Every line of the records that holds the word "size" should be copied out.
══ Provided records
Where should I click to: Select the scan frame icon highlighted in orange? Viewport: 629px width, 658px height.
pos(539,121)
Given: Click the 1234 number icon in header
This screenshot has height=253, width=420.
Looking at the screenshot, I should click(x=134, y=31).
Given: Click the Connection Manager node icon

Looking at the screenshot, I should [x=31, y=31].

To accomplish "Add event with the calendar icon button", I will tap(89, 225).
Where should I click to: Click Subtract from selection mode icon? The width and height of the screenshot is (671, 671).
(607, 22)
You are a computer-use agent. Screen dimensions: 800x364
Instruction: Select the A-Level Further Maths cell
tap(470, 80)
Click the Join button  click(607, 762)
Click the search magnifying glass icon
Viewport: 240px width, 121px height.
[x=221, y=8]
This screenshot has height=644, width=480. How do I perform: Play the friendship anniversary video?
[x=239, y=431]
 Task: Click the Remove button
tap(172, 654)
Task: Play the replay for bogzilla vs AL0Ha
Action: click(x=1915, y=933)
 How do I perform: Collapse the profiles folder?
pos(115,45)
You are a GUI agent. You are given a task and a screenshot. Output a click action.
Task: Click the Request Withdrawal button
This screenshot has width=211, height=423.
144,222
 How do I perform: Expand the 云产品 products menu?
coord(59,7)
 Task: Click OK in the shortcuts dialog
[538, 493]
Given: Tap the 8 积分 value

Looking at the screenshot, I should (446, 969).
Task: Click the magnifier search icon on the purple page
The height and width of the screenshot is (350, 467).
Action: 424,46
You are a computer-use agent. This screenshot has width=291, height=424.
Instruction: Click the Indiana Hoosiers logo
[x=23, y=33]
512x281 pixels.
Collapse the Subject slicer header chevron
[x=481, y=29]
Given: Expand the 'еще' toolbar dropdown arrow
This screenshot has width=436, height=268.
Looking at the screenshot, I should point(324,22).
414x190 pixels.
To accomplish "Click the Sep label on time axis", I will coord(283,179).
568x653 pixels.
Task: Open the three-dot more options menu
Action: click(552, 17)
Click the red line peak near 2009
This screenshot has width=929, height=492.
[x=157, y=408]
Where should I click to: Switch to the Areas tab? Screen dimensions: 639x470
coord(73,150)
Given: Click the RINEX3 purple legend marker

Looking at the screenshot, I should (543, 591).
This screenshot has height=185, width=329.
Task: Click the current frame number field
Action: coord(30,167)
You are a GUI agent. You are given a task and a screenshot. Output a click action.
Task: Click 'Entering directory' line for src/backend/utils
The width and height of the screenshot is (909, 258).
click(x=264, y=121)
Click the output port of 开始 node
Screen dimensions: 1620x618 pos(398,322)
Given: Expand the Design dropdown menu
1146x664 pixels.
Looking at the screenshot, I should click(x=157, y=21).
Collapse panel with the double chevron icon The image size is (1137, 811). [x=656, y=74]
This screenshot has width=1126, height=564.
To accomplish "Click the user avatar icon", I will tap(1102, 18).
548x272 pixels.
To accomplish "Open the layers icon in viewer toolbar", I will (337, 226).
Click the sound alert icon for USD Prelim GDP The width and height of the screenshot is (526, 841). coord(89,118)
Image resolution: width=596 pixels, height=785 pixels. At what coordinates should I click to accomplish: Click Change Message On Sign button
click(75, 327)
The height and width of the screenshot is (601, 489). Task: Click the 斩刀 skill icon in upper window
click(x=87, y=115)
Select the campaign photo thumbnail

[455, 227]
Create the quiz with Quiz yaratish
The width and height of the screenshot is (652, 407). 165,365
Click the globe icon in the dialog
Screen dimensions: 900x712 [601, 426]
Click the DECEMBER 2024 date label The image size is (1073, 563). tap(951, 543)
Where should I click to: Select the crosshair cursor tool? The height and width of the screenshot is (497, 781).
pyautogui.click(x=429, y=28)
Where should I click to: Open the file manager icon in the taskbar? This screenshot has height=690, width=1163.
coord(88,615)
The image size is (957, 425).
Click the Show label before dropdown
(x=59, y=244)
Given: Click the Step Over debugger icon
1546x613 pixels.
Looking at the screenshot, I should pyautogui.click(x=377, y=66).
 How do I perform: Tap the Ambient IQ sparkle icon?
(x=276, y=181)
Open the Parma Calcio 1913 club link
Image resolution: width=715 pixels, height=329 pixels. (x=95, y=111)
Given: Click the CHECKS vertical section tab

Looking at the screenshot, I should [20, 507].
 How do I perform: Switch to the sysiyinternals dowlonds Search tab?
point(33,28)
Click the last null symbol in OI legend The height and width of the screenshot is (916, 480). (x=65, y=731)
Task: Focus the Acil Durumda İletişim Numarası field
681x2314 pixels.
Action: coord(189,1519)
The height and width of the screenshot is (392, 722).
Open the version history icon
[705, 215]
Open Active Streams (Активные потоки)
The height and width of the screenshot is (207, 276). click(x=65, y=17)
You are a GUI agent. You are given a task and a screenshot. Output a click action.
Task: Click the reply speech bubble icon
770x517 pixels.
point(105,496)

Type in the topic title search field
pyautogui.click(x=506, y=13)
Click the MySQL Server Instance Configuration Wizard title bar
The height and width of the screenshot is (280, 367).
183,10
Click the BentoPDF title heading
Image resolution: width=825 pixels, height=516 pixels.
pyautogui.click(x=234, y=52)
════
Written solution ▸
Collapse panel with the double chevron icon The image size is (1137, 811). [x=656, y=74]
Click the DECEMBER 2024 date label The image size is (1073, 563). tap(951, 543)
The image size is (957, 425).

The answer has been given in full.